Mountain was scared at his face, at the idea of what she had done, and
what might ensue. When his mother, with alarm in her countenance, asked
him at dinner what ailed him that he looked so pale? "Do you suppose,
madam," says he, filling himself a great bumper of wine, "that to leave
such a tender mother as you does not cause me cruel grief?"
The good lady could not understand his words, his strange, fierce looks,
and stranger laughter. He bantered all at the table; called to the
servants and laughed at them, and drank more and more. Each time the
door was opened, he turned towards it; and so did Mountain, with a
guilty notion that Mr. Washington would step in.

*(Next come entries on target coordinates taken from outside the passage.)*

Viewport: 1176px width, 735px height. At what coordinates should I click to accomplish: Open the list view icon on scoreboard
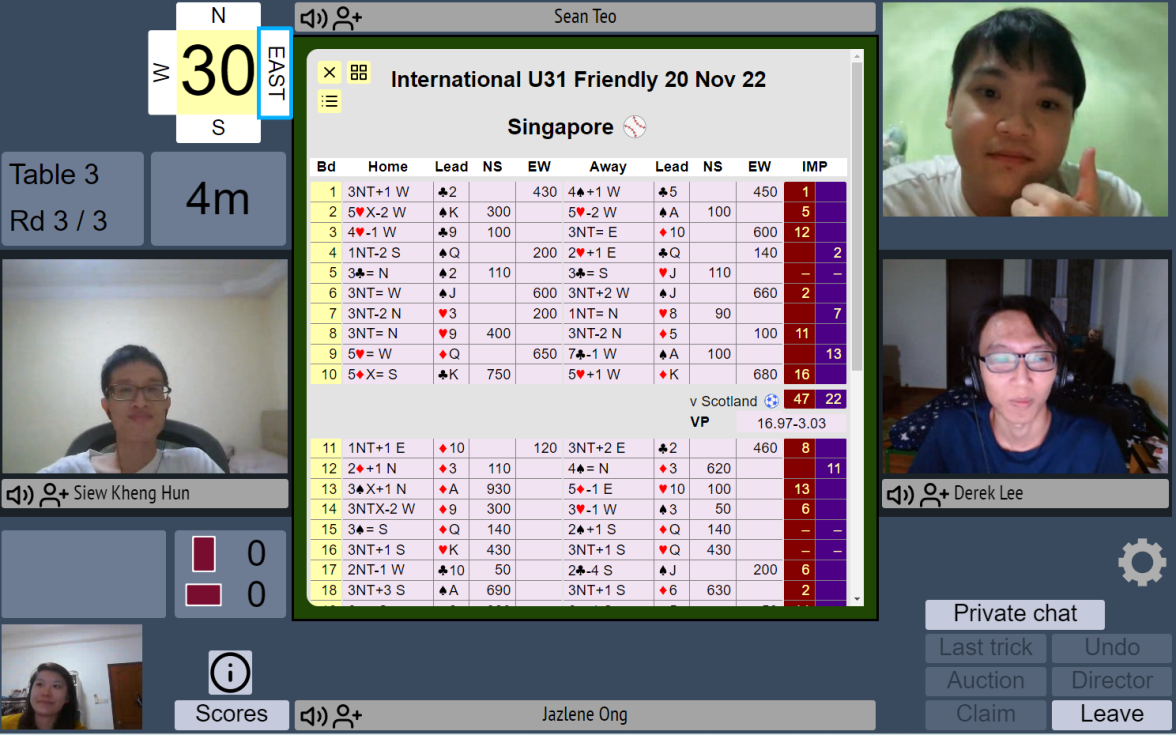pos(329,101)
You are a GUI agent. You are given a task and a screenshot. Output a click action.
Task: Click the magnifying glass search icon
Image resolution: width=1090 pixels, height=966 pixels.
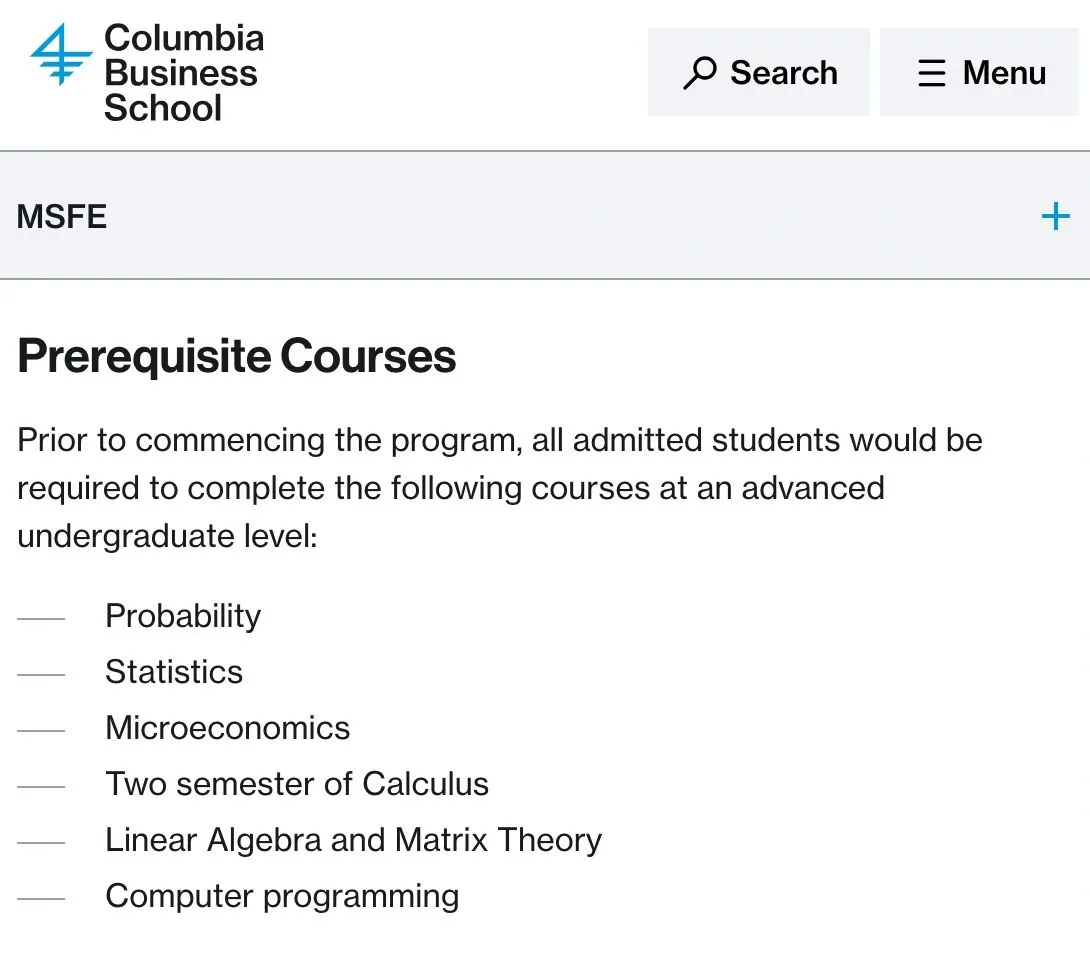(x=699, y=73)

CHAPTER VIII. In which George suffers from a Common Disease
On the day appointed for Madam Esmond's entertainment to the General,
the house of Castlewood was set out with the greatest splendour; and
Madam Esmond arrayed herself in a much more magnificent dress than she
was accustomed to wear. Indeed, she wished to do every honour to her
guest, and to make the entertainment--which, in reality, was a sad
one to her--as pleasant as might be for her company. The General's new
aide-de-camp was the first to arrive. The widow received him in the
covered gallery before the house. He dismounted at the steps, and
his servants led away his horses to the well-known quarters. No young
gentleman in the colony was better mounted or a better horseman than Mr.
Washington.
For a while ere the Major retired to divest himself of his riding-boots,
he and his hostess paced the gallery in talk. She had much to say to
him; she had to hear from him a confirmation of his own appointment as
aide-de-camp to General Braddock, and to speak of her son's approaching
departure. The negro servants bearing the dishes for the approaching
feast were passing perpetually as they talked.